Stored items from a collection
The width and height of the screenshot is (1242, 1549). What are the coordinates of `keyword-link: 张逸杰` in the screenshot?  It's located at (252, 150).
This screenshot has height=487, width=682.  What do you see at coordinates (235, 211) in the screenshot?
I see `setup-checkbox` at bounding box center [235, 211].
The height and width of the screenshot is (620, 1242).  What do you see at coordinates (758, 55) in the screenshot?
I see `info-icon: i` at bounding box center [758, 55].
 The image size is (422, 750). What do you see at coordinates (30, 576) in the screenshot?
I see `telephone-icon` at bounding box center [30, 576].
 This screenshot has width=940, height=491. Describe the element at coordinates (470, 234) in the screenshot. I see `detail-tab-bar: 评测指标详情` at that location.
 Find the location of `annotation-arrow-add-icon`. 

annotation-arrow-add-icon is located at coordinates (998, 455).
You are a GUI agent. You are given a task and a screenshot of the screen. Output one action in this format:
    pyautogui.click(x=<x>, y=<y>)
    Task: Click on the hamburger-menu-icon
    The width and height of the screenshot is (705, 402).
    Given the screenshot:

THE TASK: Repeat each of the entries above word for word, keeping every line unchanged.

TASK RESULT:
The width and height of the screenshot is (1242, 1549). What are the coordinates of `keyword-link: 张逸杰` in the screenshot?  It's located at (252, 150).
This screenshot has height=487, width=682.  What do you see at coordinates (235, 211) in the screenshot?
I see `setup-checkbox` at bounding box center [235, 211].
The height and width of the screenshot is (620, 1242).  What do you see at coordinates (758, 55) in the screenshot?
I see `info-icon: i` at bounding box center [758, 55].
 The image size is (422, 750). What do you see at coordinates (30, 576) in the screenshot?
I see `telephone-icon` at bounding box center [30, 576].
 This screenshot has width=940, height=491. Describe the element at coordinates (470, 234) in the screenshot. I see `detail-tab-bar: 评测指标详情` at that location.
 Find the location of `annotation-arrow-add-icon`. 

annotation-arrow-add-icon is located at coordinates (998, 455).
You are a GUI agent. You are given a task and a screenshot of the screen. Output one action in this format:
    pyautogui.click(x=<x>, y=<y>)
    Task: Click on the hamburger-menu-icon
    The width and height of the screenshot is (705, 402).
    Given the screenshot:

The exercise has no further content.